» **What to do**
Find the line in the entries below that contains "Πολιτική προστασίας απορρήτου". Repeat it exactly, and every line after it through the line that contains "Επικοινωνία (561, 403)".

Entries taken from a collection

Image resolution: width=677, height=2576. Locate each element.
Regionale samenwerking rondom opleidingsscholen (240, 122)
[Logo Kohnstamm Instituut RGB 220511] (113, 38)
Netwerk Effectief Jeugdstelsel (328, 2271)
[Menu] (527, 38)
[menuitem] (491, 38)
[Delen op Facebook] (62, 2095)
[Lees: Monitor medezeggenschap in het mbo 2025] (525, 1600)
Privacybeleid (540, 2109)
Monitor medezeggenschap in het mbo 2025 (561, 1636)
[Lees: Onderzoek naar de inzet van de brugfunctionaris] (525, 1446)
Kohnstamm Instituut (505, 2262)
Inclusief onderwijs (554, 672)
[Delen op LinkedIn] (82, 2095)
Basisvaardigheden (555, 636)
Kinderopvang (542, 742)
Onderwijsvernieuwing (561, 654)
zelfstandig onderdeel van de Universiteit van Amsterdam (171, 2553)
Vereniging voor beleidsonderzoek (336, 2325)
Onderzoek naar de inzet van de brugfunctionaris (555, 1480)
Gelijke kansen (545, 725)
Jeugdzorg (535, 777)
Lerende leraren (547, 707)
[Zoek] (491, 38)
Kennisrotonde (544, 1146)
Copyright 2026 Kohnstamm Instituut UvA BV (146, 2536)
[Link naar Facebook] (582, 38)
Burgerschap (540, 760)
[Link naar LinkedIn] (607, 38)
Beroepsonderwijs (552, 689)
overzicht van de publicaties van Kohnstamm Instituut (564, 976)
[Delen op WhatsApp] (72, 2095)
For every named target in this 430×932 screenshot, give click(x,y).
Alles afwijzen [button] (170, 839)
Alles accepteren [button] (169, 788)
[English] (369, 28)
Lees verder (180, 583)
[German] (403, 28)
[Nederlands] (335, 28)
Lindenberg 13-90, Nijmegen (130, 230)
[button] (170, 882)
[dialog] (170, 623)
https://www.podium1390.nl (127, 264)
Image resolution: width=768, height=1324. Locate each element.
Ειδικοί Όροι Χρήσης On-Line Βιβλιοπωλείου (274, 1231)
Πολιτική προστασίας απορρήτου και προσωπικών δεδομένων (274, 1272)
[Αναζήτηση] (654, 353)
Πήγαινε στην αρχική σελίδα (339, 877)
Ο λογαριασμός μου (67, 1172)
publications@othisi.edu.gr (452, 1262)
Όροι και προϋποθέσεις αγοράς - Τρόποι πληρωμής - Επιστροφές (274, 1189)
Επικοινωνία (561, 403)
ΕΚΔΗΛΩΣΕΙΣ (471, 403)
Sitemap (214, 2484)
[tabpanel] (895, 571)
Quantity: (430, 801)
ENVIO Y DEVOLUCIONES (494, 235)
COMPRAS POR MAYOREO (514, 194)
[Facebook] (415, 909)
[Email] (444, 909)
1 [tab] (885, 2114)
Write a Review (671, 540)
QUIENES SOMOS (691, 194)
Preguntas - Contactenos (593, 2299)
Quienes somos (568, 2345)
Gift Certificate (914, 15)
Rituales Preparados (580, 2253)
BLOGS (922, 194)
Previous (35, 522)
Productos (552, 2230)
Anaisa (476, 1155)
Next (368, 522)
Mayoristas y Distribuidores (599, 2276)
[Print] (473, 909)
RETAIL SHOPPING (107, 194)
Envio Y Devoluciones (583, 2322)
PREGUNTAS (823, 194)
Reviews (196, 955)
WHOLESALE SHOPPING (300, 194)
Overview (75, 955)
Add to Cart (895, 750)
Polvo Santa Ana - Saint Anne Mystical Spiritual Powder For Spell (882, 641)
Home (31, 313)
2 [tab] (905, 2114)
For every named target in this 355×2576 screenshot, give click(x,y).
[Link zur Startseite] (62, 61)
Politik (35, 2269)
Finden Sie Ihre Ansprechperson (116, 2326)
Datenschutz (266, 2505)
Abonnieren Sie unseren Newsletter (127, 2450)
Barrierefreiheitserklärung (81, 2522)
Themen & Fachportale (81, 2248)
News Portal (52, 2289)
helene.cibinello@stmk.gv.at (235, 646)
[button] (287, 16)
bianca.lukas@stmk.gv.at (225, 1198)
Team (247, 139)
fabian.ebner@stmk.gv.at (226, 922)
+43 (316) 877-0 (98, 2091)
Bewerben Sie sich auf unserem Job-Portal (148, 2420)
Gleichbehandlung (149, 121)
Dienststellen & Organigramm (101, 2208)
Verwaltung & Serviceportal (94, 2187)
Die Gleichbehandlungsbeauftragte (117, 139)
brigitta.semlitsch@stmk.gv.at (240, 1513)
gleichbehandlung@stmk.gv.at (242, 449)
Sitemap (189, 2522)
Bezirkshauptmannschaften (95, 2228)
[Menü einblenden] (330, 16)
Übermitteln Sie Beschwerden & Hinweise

» **Solved problem**
Πολιτική προστασίας απορρήτου και προσωπικών δεδομένων (274, 1272)
[Αναζήτηση] (654, 353)
Πήγαινε στην αρχική σελίδα (339, 877)
Ο λογαριασμός μου (67, 1172)
publications@othisi.edu.gr (452, 1262)
Όροι και προϋποθέσεις αγοράς - Τρόποι πληρωμής - Επιστροφές (274, 1189)
Επικοινωνία (561, 403)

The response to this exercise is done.